** The data follows **

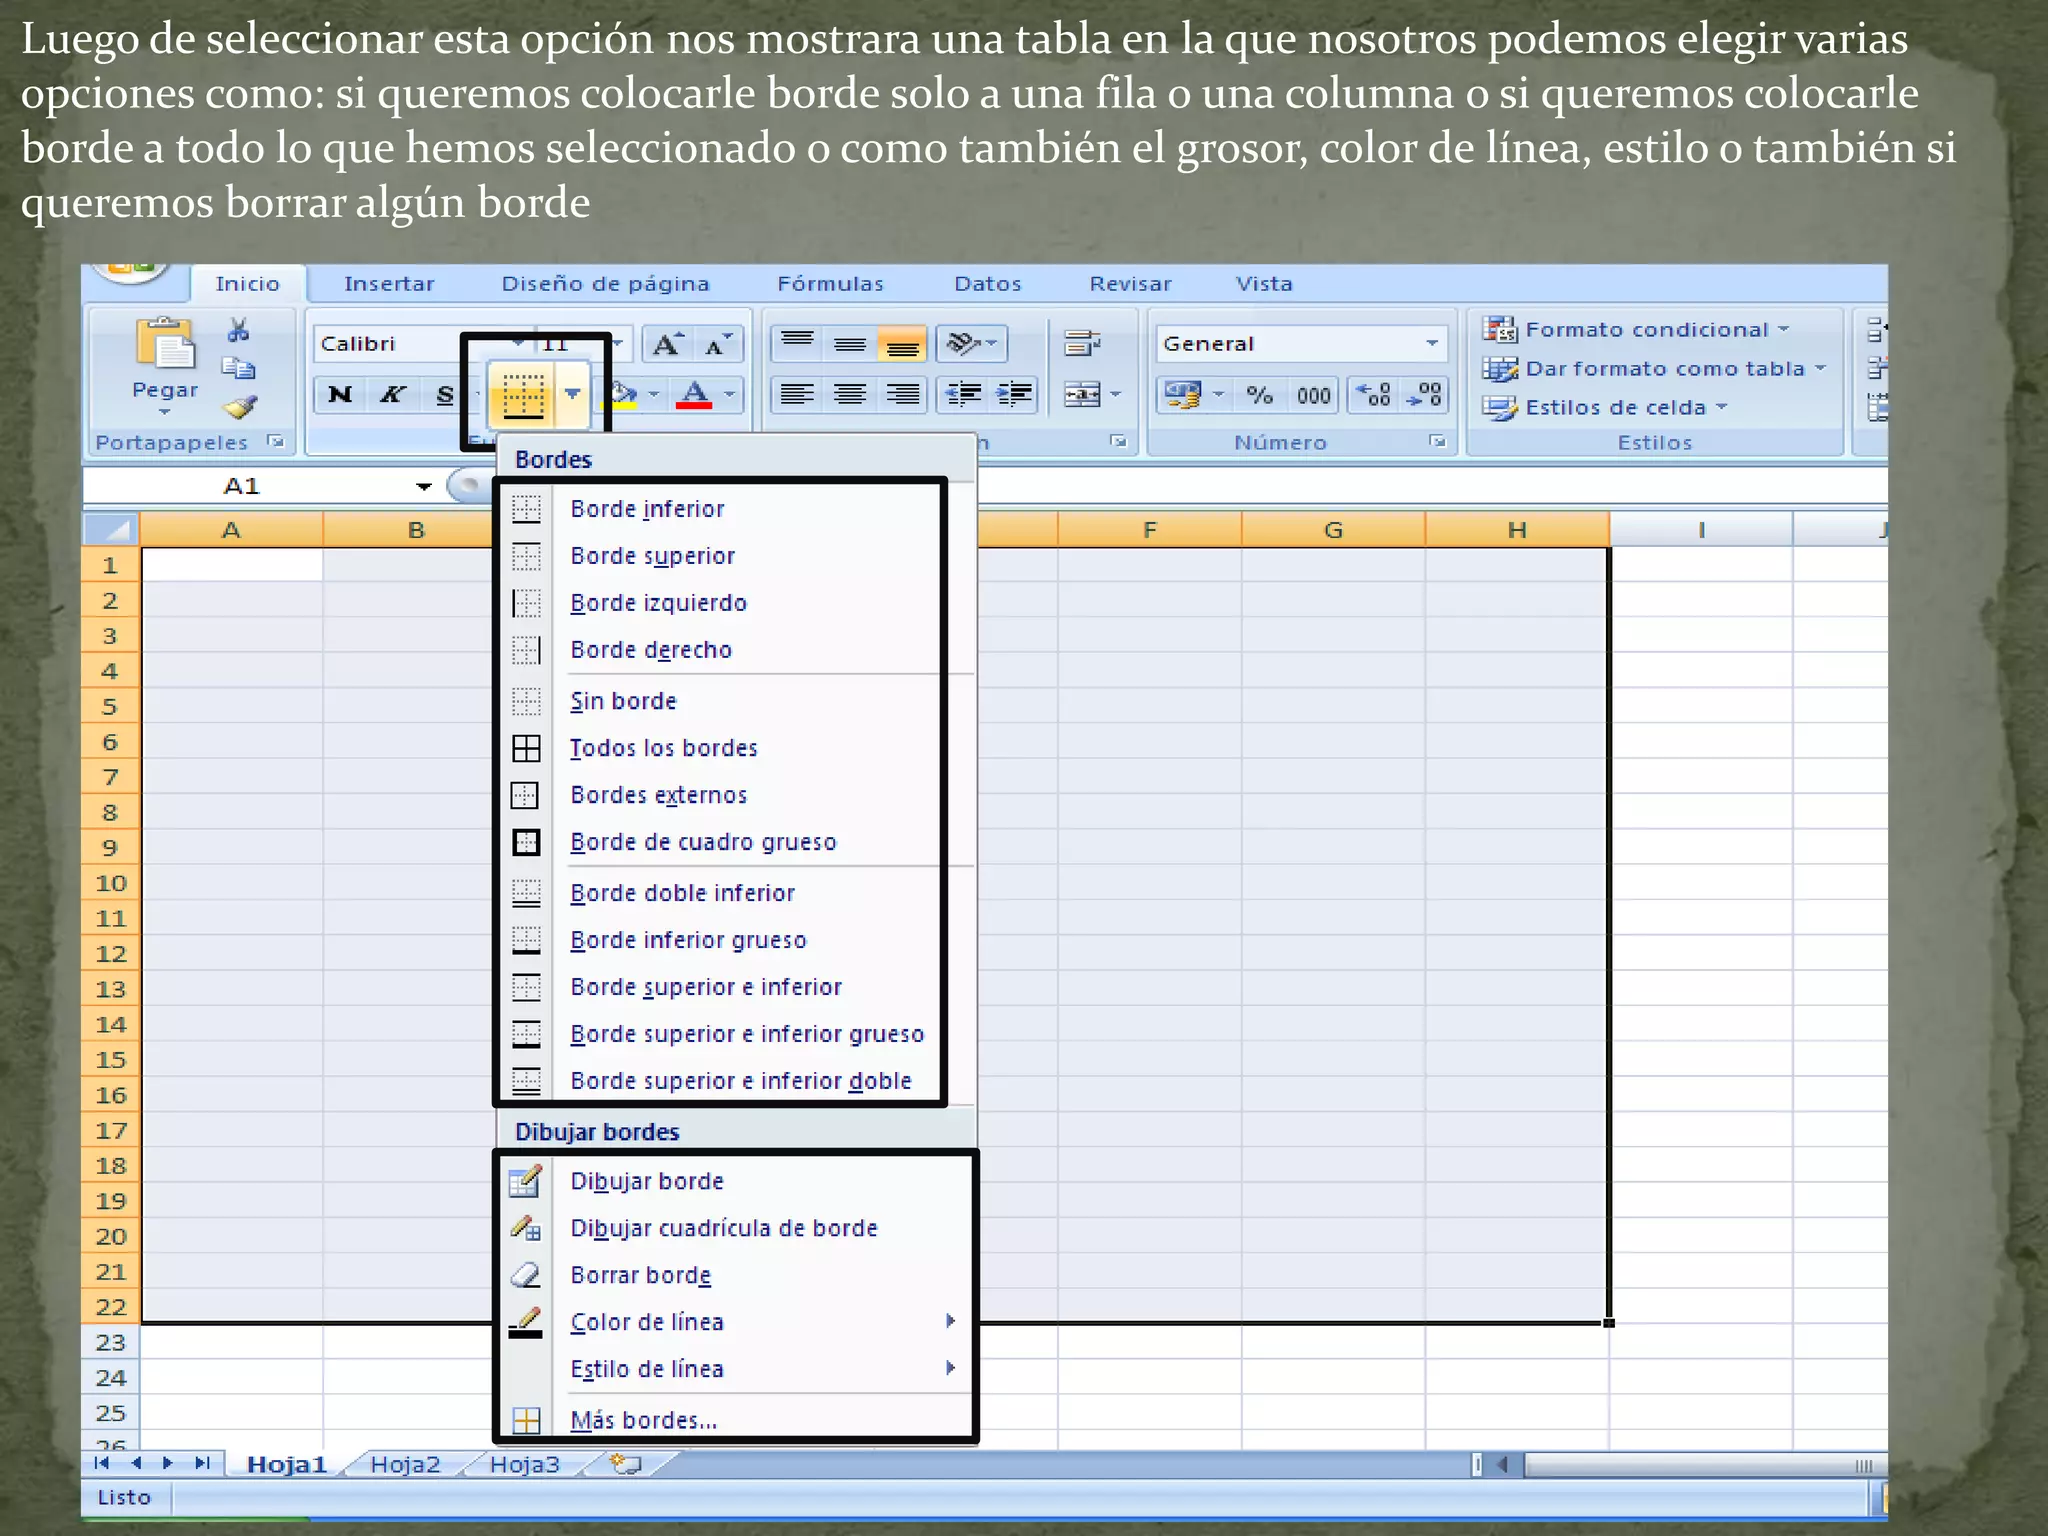Click the thousands separator 000 icon
This screenshot has height=1536, width=2048.
[1313, 395]
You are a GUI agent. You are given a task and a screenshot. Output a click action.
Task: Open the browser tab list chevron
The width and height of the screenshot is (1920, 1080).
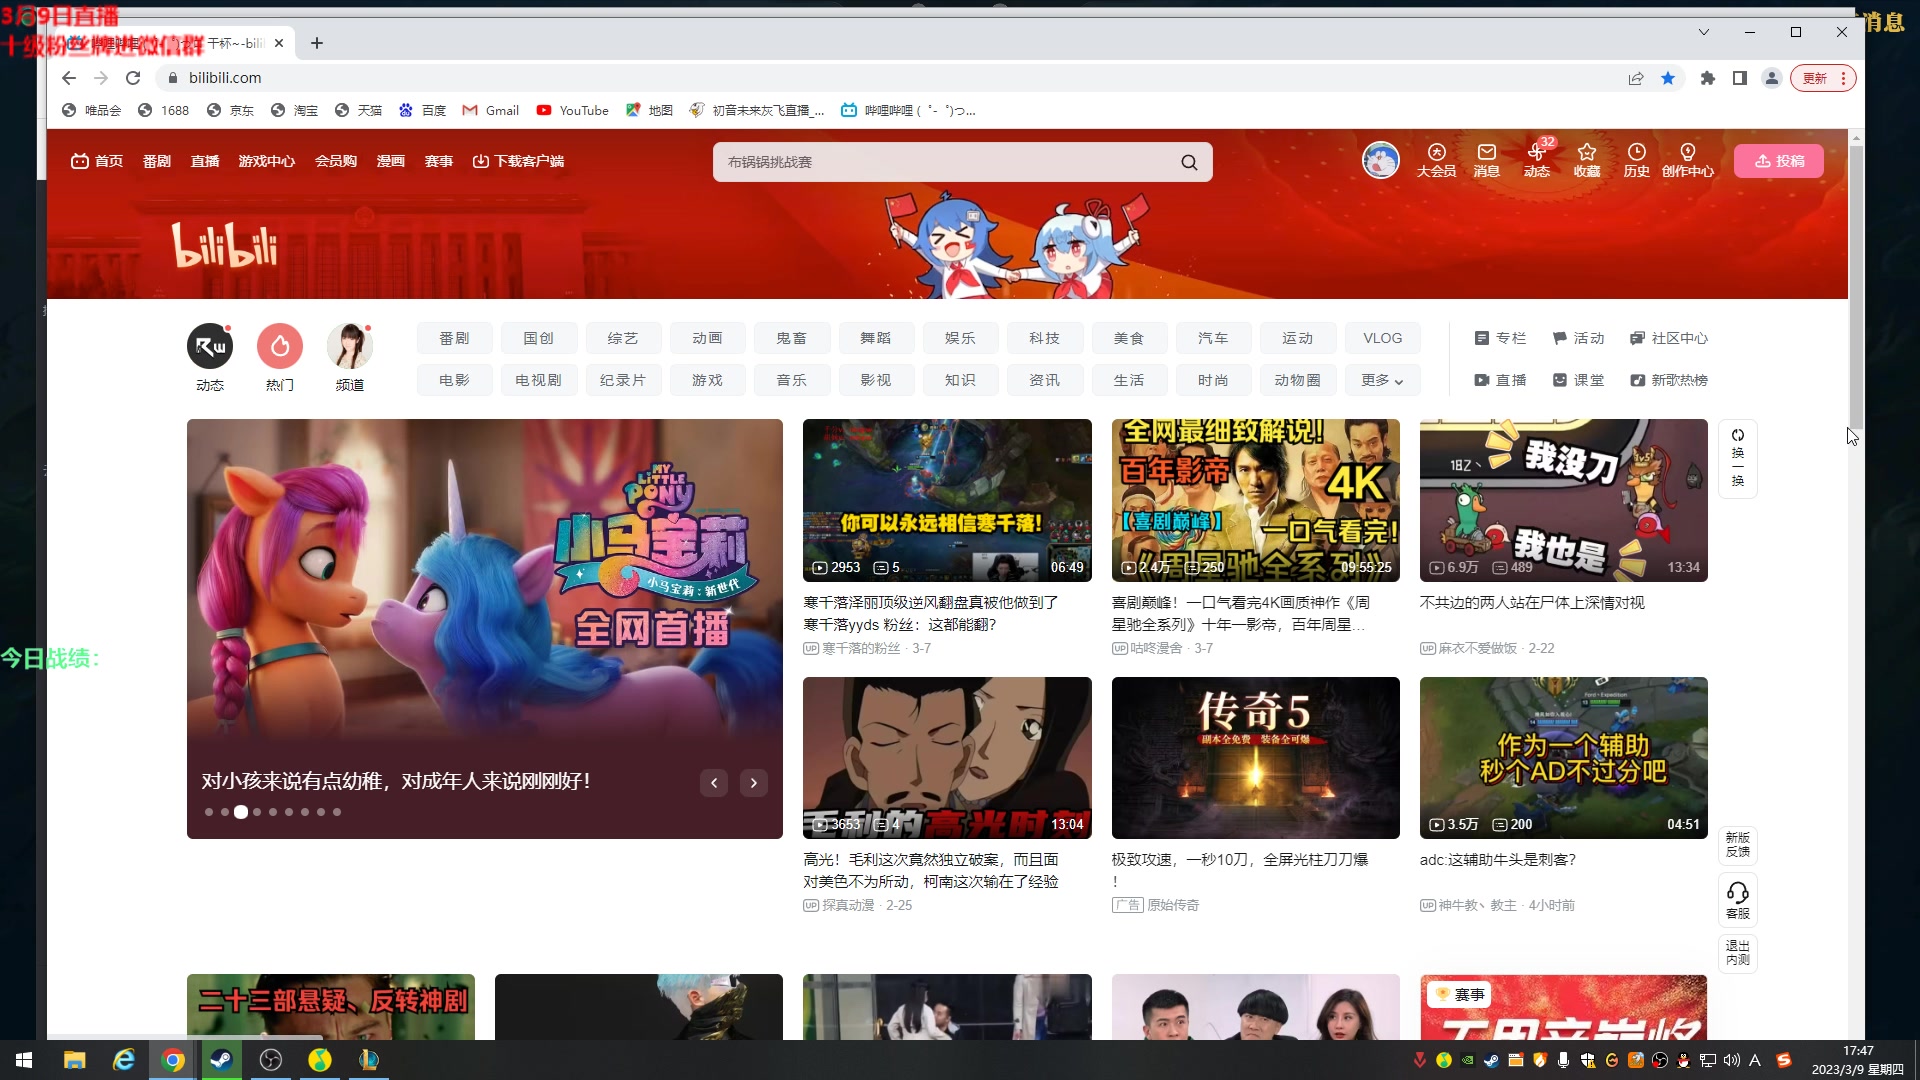tap(1703, 32)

** End of The data **

What the task requires: In the entries above, find the line containing "You are a GUI". Transcribe it and every later line to the end, exactly, and leave out the pictures.

Answer box:
You are a GUI agent. You are given a task and a screenshot. Output a click action.
Task: Open the browser tab list chevron
The width and height of the screenshot is (1920, 1080).
tap(1703, 32)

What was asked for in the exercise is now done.